There was a clear conflict between the ‘precautionary approach’ a

There was a clear conflict between the ‘precautionary approach’ and the

‘pragmatic approach’, with the former supporting a ban on suspected endocrine disrupting pesticides until there are studies showing no adverse effects and the latter suggesting that all currently approved compounds have already been rigorously tested and not enough evidence found to deny their approval. Ultimately the decision to go pragmatic or precautionary must be made before all the evidence is in, but we should be careful of those who will continue to argue long past the point of reason that there is not enough evidence – look at the cigarette companies claiming for decades that there was no conclusive evidence linking smoking and lung cancer. The other area of distinct disagreement concerned exposure to mixtures of endocrine active compounds. On the one side was a group calling for ‘reality testing’ – humans and other non-target organisms are exposed to a mixture JNK inhibitor cell line of endocrine active compounds not to a single compound a time. Thus current tests don’t give a true picture of the risks we face and, given the evidence of additive and synergistic

effects, we cannot afford to ignore this reality. Others, however, argued that adequate mixture testing is almost impossible because of the infinite number of compounds and concentrations possible and that we should focus on single compounds. There was disagreement on the relative value of academic versus industry-funded studies, with arguments that only open access, academic research SB431542 be used when making regulatory decisions. Based on conversations during and after the workshop, the workshop goals of i) stimulating an informed debate on effects of exposure to endocrine-active pesticides and ii) stimulating policy making based on scientific evidence were achieved. It was largely agreed that this workshop contributed to a debate that should continue,

and that contentious issues related to endocrine disrupting effects, e.g., low dose effects, mixtures Etoposide order and worldwide vs. European regulatory efforts, need further examination.
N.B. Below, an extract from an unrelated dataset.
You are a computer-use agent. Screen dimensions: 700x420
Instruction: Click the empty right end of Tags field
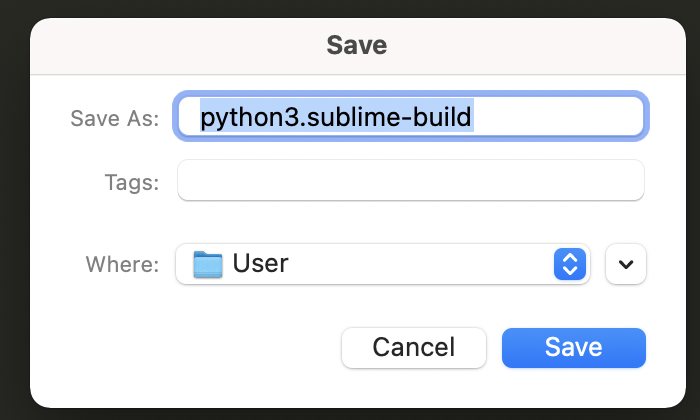tap(600, 181)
To address this, the SAFE consortium is organizing a second workshop on endocrines, with a focus on low dose exposures and non-monotonic dose–response curves in March 2011, and a report of that workshop will follow. “
“Clinical Nurse Consultants (CNCs) are a type of advanced practice nurse in the Registered Nurse scope in the state of New South Wales (NSW), Australia (NSW Health, 2011a). The CNC position was introduced into the NSW state award structure in 1986 (O’Baugh, Wilkes, Vaughan, & O’Donohue, 2007), and was modeled on the Clinical Nurse Specialist (CNS) role in the UK and USA (Baldwin et al., 2013). The role was created to provide a career pathway for experienced nurses who wished to maintain a clinical role, rather than moving into administration or education (Elsom, Happell, & Manias, 2006).